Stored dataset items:

——————————

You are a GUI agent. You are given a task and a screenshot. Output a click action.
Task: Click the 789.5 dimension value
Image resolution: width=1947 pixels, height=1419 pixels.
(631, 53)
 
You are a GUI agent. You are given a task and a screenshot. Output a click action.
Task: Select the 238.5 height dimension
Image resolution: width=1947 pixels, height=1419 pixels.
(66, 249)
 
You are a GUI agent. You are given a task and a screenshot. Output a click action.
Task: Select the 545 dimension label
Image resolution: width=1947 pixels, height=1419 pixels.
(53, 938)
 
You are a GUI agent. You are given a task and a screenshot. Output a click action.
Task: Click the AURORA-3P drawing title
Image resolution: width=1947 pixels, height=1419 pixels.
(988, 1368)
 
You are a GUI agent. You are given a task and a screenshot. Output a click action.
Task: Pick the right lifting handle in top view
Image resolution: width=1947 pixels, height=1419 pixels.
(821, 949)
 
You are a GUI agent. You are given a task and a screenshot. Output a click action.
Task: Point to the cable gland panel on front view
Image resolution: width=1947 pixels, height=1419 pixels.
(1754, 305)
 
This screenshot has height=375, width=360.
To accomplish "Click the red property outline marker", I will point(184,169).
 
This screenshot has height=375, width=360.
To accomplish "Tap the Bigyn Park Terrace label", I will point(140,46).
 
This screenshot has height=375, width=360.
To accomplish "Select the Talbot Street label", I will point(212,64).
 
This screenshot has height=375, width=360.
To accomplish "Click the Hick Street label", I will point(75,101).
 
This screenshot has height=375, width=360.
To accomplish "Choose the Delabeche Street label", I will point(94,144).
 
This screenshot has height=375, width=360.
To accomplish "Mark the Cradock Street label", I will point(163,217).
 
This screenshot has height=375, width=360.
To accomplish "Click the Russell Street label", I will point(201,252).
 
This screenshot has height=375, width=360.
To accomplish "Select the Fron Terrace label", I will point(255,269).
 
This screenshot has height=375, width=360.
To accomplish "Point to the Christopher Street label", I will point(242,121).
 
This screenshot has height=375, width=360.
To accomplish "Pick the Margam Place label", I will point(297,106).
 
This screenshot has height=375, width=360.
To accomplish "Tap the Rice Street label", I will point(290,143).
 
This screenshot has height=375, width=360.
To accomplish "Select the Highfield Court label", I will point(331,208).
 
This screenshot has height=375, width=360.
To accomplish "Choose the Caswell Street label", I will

——————————

### [What the task asks]
Copy out all of the material above line for line, with nothing changed.

### [Exercise result]
You are a GUI agent. You are given a task and a screenshot. Output a click action.
Task: Click the 789.5 dimension value
Image resolution: width=1947 pixels, height=1419 pixels.
(631, 53)
 
You are a GUI agent. You are given a task and a screenshot. Output a click action.
Task: Select the 238.5 height dimension
Image resolution: width=1947 pixels, height=1419 pixels.
(66, 249)
 
You are a GUI agent. You are given a task and a screenshot. Output a click action.
Task: Select the 545 dimension label
Image resolution: width=1947 pixels, height=1419 pixels.
(53, 938)
 
You are a GUI agent. You are given a task and a screenshot. Output a click action.
Task: Click the AURORA-3P drawing title
Image resolution: width=1947 pixels, height=1419 pixels.
(988, 1368)
 
You are a GUI agent. You are given a task and a screenshot. Output a click action.
Task: Pick the right lifting handle in top view
Image resolution: width=1947 pixels, height=1419 pixels.
(821, 949)
 
You are a GUI agent. You are given a task and a screenshot. Output a click action.
Task: Point to the cable gland panel on front view
Image resolution: width=1947 pixels, height=1419 pixels.
(1754, 305)
 
This screenshot has height=375, width=360.
To accomplish "Click the red property outline marker", I will point(184,169).
 
This screenshot has height=375, width=360.
To accomplish "Tap the Bigyn Park Terrace label", I will point(140,46).
 
This screenshot has height=375, width=360.
To accomplish "Select the Talbot Street label", I will point(212,64).
 
This screenshot has height=375, width=360.
To accomplish "Click the Hick Street label", I will point(75,101).
 
This screenshot has height=375, width=360.
To accomplish "Choose the Delabeche Street label", I will point(94,144).
 
This screenshot has height=375, width=360.
To accomplish "Mark the Cradock Street label", I will point(163,217).
 
This screenshot has height=375, width=360.
To accomplish "Click the Russell Street label", I will point(201,252).
 
This screenshot has height=375, width=360.
To accomplish "Select the Fron Terrace label", I will point(255,269).
 
This screenshot has height=375, width=360.
To accomplish "Point to the Christopher Street label", I will point(242,121).
 
This screenshot has height=375, width=360.
To accomplish "Pick the Margam Place label", I will point(297,106).
 
This screenshot has height=375, width=360.
To accomplish "Tap the Rice Street label", I will point(290,143).
 
This screenshot has height=375, width=360.
To accomplish "Select the Highfield Court label", I will point(331,208).
 
This screenshot has height=375, width=360.
To accomplish "Choose the Caswell Street label", I will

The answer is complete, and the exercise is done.